Table 2 GI AEs of immunotherapy
Figure 1 Immunotherapy induced colitis on endoscopy. This patient had symptoms consistent with Grade 2 colitis on the Common Terminology Criteria for Adverse Events scale. The patient’s endoscopy showed (A) mild congestion in the proximal small bowel and (B, C) diffuse congestion throughout the colon. Biopsies were positive for active colitis with intraepithelial lymphocytosis highly suggestive of pembrolizumab toxicity. The patient received one dose of infliximab and showed immediate improvement in symptoms as well as a prednisone taper
The distribution of side effects for each chemotherapy regimen is shown in Fig. 2. The majority of patients on nivolumab + ipilimumab (58.3%; 7/12) experienced a GI AE. Among those on nivolumab monotherapy, 26.1% (6/23) of patients had a GI AE, while for those on pembrolizumab monotherapy 11.9% (5/42) had a GI AE. The numbers of cases for the other immune checkpoint inhibitor regimens were small, so other patterns were difficult to appreciate.

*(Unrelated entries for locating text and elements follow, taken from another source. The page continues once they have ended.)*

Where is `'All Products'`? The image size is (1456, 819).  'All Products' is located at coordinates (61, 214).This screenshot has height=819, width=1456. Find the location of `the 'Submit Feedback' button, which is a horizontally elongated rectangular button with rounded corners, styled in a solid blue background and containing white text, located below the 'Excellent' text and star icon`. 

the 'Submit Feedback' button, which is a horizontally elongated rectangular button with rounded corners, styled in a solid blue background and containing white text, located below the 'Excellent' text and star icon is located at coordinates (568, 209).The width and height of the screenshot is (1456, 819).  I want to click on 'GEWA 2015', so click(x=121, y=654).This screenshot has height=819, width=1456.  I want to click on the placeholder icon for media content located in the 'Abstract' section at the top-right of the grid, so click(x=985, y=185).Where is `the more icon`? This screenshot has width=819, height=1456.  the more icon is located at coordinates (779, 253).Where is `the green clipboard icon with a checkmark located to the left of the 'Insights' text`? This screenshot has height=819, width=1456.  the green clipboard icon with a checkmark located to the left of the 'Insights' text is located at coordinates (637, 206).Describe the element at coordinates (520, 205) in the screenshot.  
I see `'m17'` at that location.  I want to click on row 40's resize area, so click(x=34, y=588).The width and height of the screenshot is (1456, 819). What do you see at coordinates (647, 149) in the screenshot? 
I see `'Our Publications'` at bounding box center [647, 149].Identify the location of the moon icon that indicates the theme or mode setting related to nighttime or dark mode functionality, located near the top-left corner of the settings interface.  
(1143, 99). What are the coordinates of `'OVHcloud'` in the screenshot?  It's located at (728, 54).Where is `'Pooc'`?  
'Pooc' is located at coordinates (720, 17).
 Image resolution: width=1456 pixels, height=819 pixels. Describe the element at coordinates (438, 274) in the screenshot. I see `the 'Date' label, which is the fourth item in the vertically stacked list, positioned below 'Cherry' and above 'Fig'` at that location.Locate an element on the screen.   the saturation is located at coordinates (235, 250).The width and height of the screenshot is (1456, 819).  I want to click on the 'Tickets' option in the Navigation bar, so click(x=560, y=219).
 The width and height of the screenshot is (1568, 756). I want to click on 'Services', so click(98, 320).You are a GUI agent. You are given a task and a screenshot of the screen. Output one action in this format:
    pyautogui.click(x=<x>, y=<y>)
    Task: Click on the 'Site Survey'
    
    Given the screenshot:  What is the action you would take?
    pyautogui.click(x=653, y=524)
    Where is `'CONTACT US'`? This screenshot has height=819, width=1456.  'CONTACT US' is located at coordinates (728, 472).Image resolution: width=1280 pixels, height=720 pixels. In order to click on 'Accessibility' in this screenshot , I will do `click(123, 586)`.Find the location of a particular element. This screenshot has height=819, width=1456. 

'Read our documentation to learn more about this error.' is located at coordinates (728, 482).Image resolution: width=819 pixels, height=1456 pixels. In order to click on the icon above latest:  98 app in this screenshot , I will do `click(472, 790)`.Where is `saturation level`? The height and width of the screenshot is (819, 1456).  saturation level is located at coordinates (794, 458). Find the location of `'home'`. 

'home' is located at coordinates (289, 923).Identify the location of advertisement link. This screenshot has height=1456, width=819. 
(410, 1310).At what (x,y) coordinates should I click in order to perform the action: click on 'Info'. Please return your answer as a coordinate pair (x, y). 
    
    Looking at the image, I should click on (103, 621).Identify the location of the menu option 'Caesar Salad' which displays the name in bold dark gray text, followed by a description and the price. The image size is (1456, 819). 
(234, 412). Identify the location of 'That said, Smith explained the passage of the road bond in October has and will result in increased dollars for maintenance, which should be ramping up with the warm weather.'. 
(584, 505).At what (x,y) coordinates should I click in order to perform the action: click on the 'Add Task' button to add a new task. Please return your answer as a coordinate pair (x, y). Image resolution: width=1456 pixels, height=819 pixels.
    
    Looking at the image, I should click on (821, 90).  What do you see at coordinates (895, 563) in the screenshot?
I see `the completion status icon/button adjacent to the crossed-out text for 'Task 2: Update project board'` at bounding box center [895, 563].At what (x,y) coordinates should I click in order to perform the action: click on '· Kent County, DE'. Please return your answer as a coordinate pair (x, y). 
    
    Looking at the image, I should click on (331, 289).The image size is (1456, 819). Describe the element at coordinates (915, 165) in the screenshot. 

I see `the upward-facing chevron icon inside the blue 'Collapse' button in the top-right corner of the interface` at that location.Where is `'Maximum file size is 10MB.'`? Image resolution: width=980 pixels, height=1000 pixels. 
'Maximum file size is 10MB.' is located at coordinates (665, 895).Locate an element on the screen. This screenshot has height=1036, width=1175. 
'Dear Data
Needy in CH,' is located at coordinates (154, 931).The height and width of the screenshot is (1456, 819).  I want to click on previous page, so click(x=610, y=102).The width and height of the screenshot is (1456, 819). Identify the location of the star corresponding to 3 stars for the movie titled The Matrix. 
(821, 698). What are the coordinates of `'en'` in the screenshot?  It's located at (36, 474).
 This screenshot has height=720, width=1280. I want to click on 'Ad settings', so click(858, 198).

Figure 2 Distribution of side effects for each chemotherapy regimen. This graph depicts the relative number of adverse events related to the gastrointestinal tract for each immunotherapy regimen. Notably, the majority of patients on combo therapy with nivolumab + ipilimumab had GI AEs GI, gastrointestinal; AE, adverse event
As an increasing number of patients are treated with ICIs, the incidence and relevance of GI AEs are also increasing. In our study of 100 patients, 22% had documented GI AEs. This is less than the current reported range of 30-50%; the difference may be due to our limited cohort size and the constraint of relying on chart documentation for data [8]. Of the GI AEs, transaminitis (41%) and colitis (36.3%) were most commonly encountered in our cohort. In the past, colitis has been described as the most common GI side-effect after the administration of ICIs, while hepatitis has only been observed in <5% of cases [8,9]. This discrepancy in prevalence may be attributed to the asymptomatic nature of some patients with elevated transaminases whose AEs therefore go undetected.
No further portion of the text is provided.